__Assigned task__.
In your copy, include every line of the listing below exactly but none of the pictures.

__Records__.
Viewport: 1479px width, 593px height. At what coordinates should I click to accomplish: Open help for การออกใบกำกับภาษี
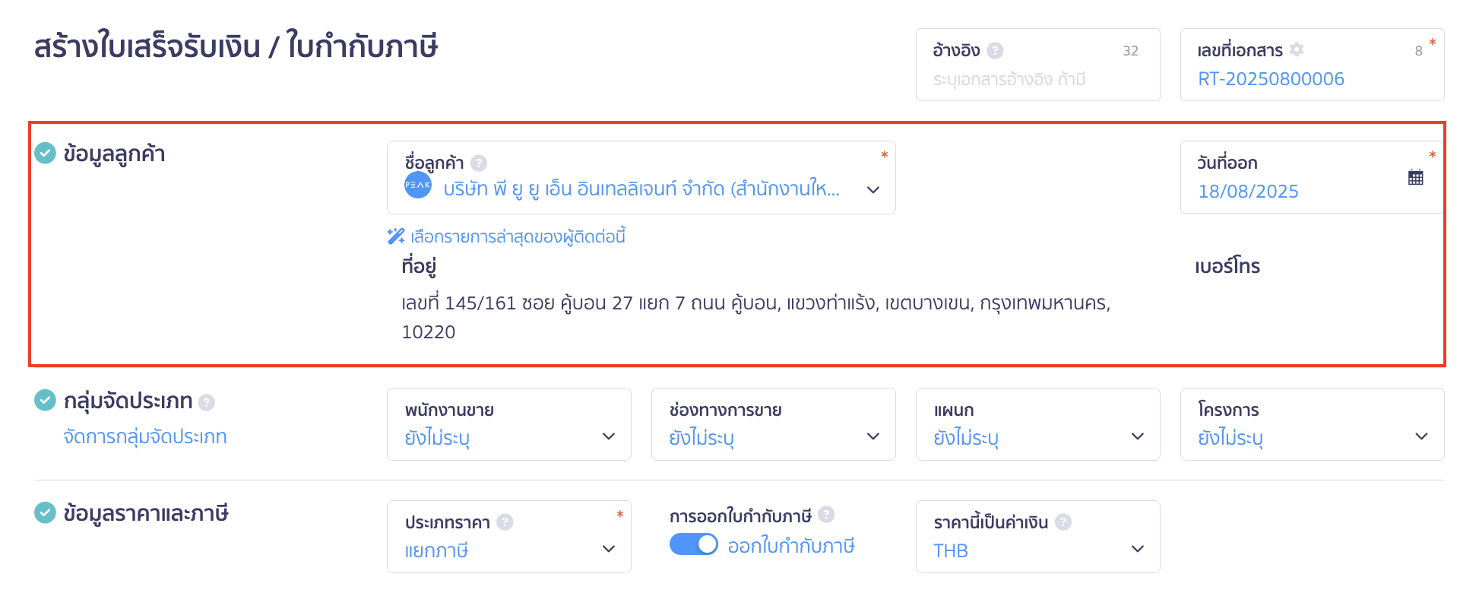click(x=828, y=515)
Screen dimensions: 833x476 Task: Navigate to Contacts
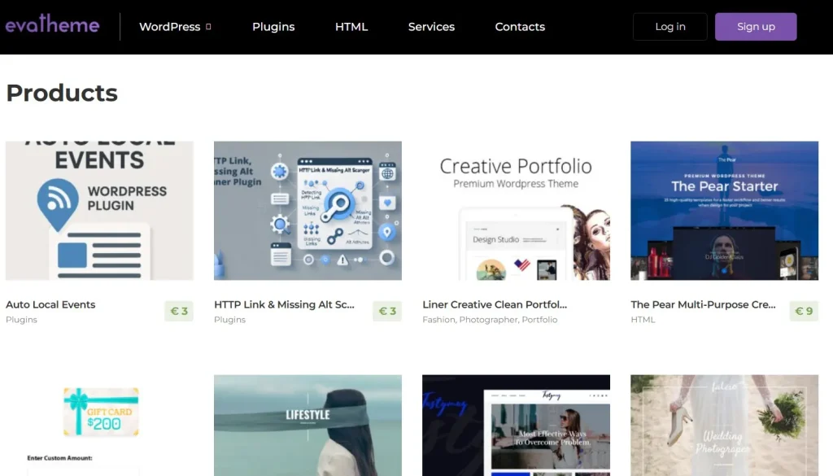click(x=520, y=27)
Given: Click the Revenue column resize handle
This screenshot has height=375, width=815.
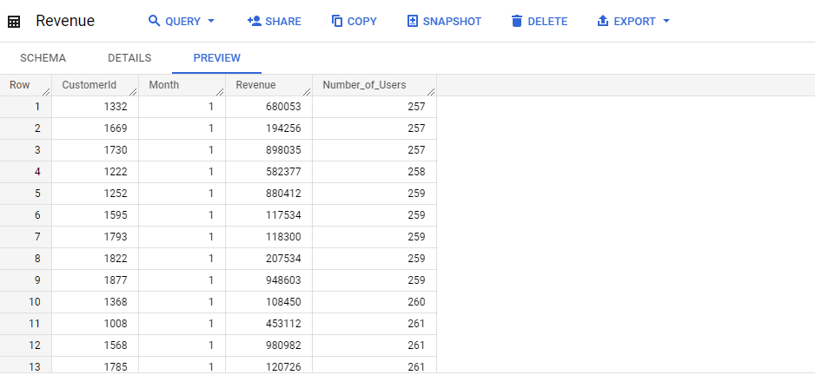Looking at the screenshot, I should 307,92.
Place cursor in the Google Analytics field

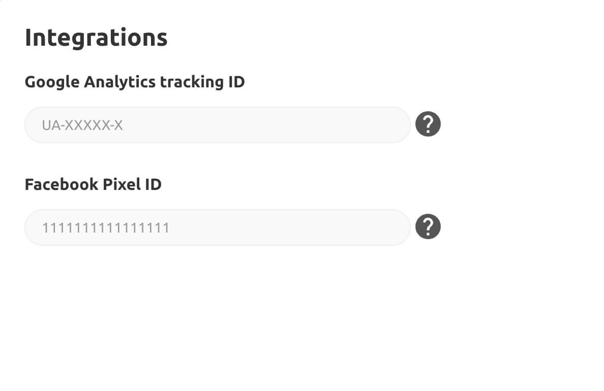tap(217, 125)
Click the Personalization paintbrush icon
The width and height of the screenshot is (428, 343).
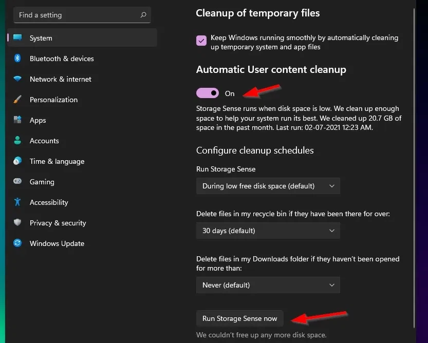coord(18,100)
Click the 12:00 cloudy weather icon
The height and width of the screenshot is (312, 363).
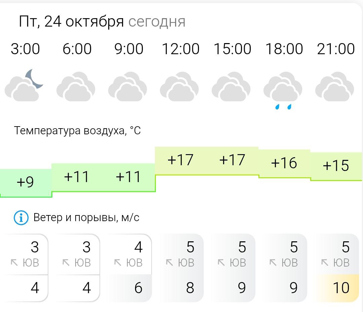click(179, 87)
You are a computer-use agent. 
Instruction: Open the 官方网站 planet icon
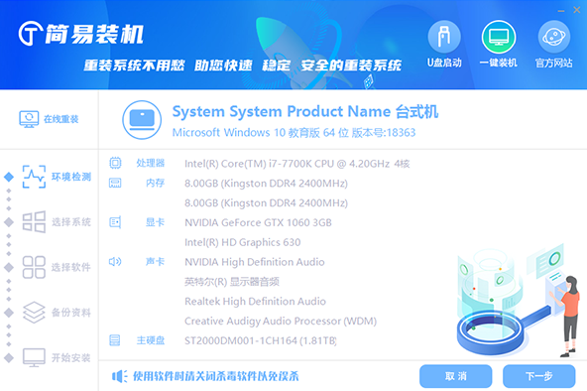[x=554, y=37]

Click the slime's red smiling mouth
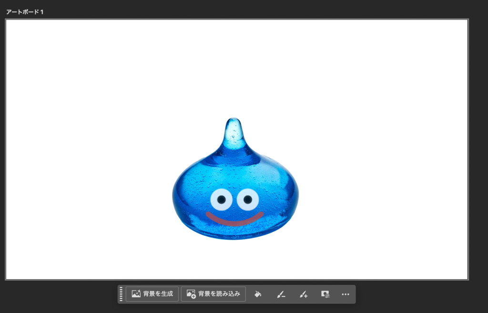[x=234, y=221]
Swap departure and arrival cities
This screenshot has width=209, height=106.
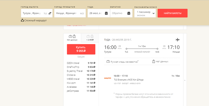pyautogui.click(x=50, y=13)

__Response box__.
Viewport: 1479px width, 593px height. At what coordinates should I click to accomplish: Open help for การออกใบกำกับภาษี
click(x=828, y=515)
Screen dimensions: 833x476 Task: Navigate to Contacts
click(x=520, y=27)
Given: Click the Revenue column resize handle
This screenshot has height=375, width=815.
Looking at the screenshot, I should 307,92.
Place cursor in the Google Analytics field

tap(217, 125)
Click the Personalization paintbrush icon
The width and height of the screenshot is (428, 343).
coord(18,100)
Click the 12:00 cloudy weather icon
The height and width of the screenshot is (312, 363).
click(179, 87)
You are a computer-use agent. 
Instruction: Open the 官方网站 planet icon
[x=554, y=37]

Click the slime's red smiling mouth
[x=234, y=221]
Swap departure and arrival cities
This screenshot has width=209, height=106.
pyautogui.click(x=50, y=13)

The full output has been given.